Over the winter and spring I’ve been pretty busy researching and putting the final touches on four chapters of a new book published by SitePoint.
The book is called HTML5 & CSS3 for the Real World and was officially launched on SitePoint this morning (North American time).
Two other authors took part in this exciting new project: Estelle Weyl — who probably doesn’t need much of an introduction if you’re familiar with many conference speakers in the web standards world — and Alexis Goldstein, a well-rounded programmer from Brooklyn.
The book was reviewed and edited by the talented Russ Weakley and the awesome SitePoint staff, particularly Louis Simoneau.
The chapters I wrote for the book are:
- Chapter 1: Introducing HTML5 and CSS3
- Chapter 2: Markup, HTML5 Style
- Chapter 3: More HTML5 Semantics
- Chapter 5: HTML5 Audio and Video
- Appendix B: WAI-ARIA
- Appendix C: Microdata
Estelle covered the chapters on CSS3 and Alexis did the ones on the various APIs that have come to be associated with HTML5.
SitePoint’s tech editor Louis Simoneau contributed quite a bit of good info to most chapters, helping make it a very complete and accurate project.
And Paul Irish generously wrote a foreword for the book, and it is a must-read. Fantastic stuff, and great of Paul to take time out of his busy schedule to do that.
What’s So Special About This Book?
A few things separate this book from the other HTML5 and CSS3 books that have been released so far.
First of all, this one covers both HTML5 and CSS3, which is pretty unique at this stage. Second, it covers quite a bit of ground across the various APIs (Geolocation, Drag-and-Drop, Canvas, Web Storage, etc.) that not many books do. We also cover SVG, feature detection with Modernizr, and we introduce WAI-ARIA and Microdata in the appendices.

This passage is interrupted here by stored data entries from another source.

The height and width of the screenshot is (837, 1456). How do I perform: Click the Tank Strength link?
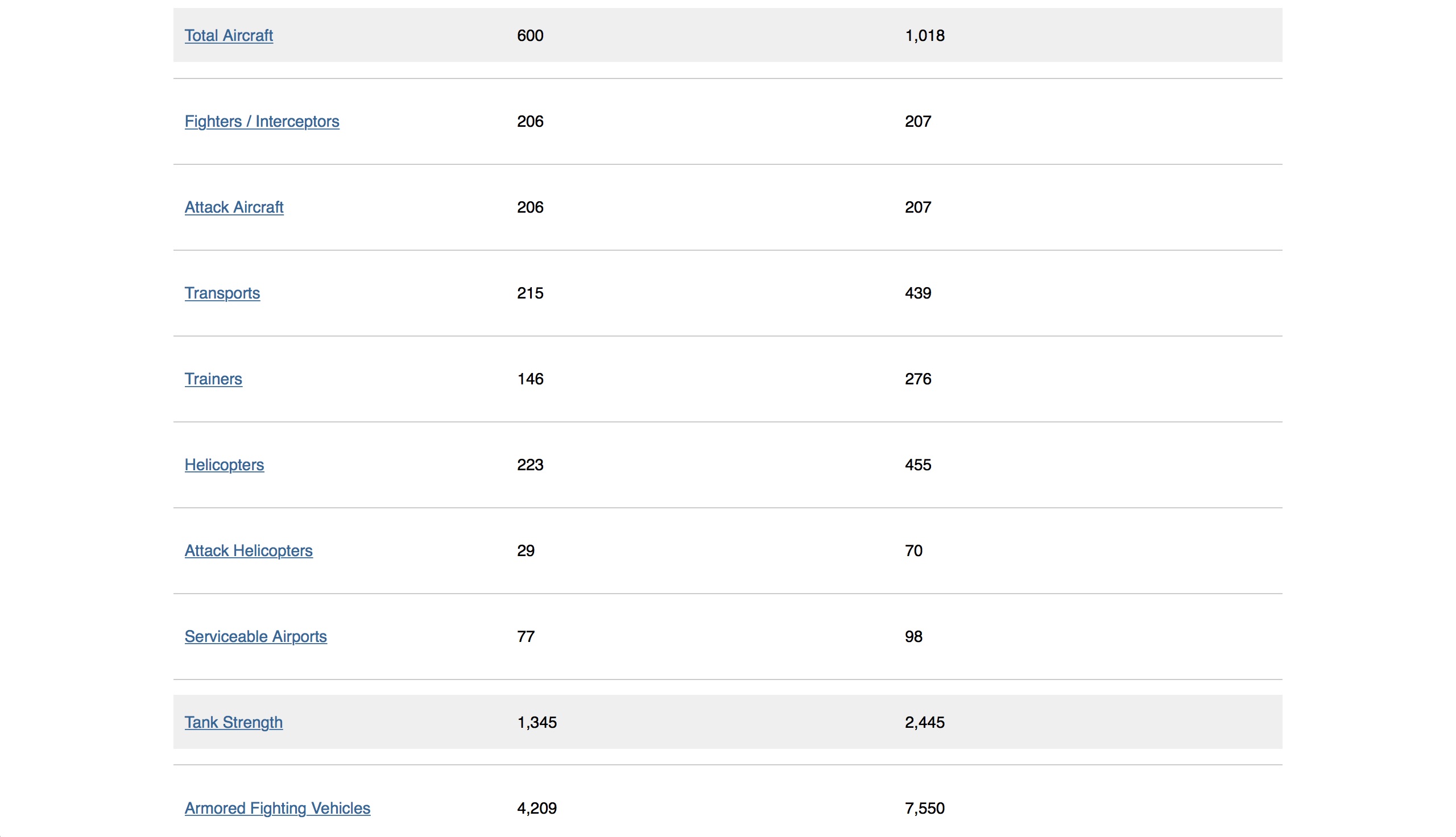tap(233, 722)
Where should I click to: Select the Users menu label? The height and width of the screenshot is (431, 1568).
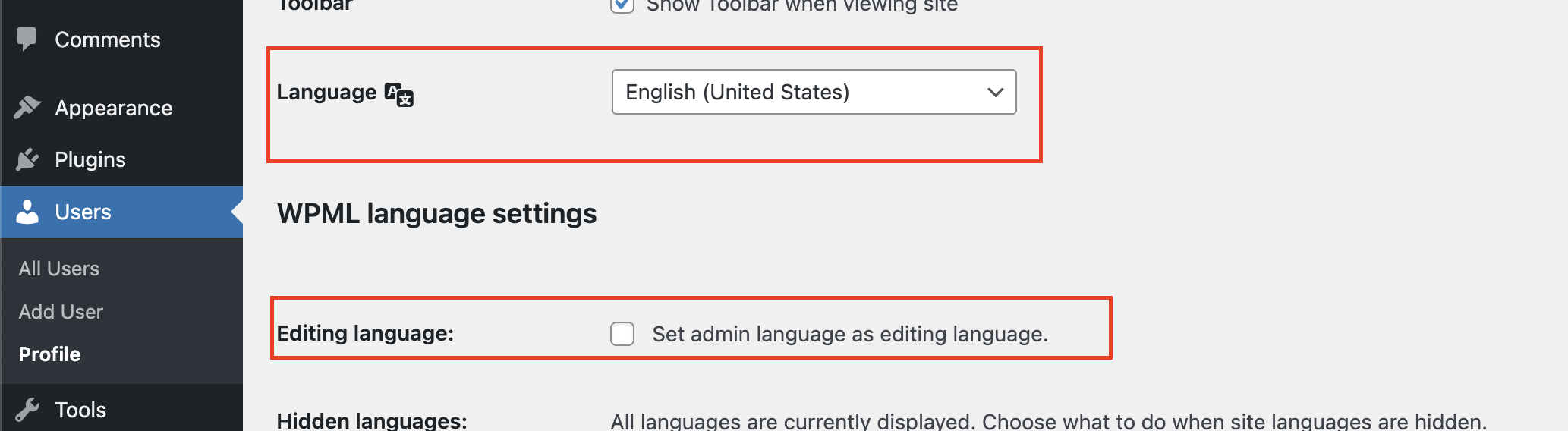point(83,212)
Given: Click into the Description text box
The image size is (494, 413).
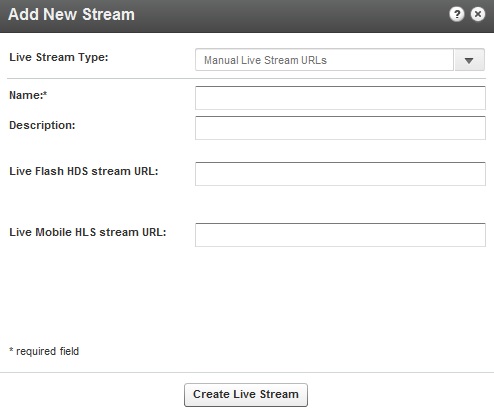Looking at the screenshot, I should (x=340, y=128).
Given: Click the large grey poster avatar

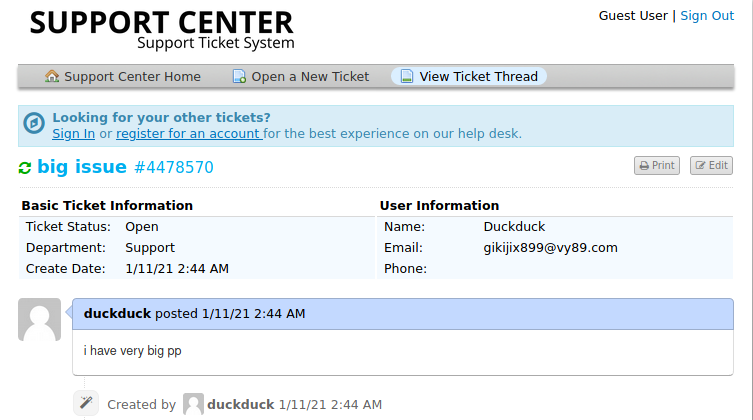Looking at the screenshot, I should pyautogui.click(x=40, y=320).
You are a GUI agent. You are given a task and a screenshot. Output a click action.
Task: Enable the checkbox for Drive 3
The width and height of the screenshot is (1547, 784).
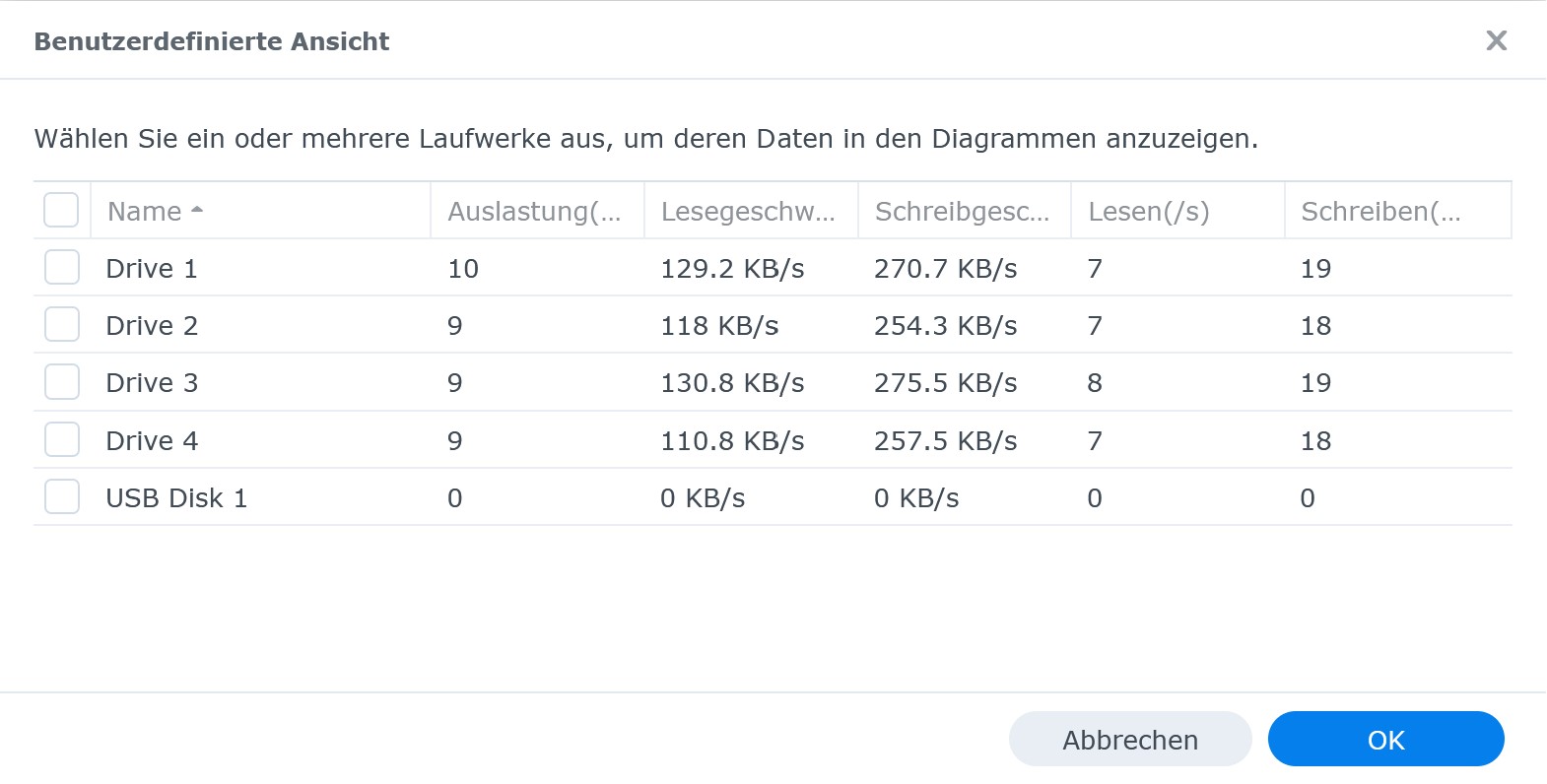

I also think we cover some impelling reasons why it’s safe and highly recommended to start using HTML5 and CSS3 today, and we explain in detail why using these new technologies is not going to “break the web”. We also offer some good advice on fall-backs, polyfills, and browser support.
Not Just for Beginners
Although the book starts out introducing certain concepts related to HTML5 and CSS3, it gets pretty hefty further in, so it fills a void between developers new to HTML5 and CSS3 and those who have been using the basic stuff and want to delve a little deeper. I think there’s a lot in here for experienced developers — even those who have already started using HTML5 and CSS3 to some extent. The book really does cover a lot of ground.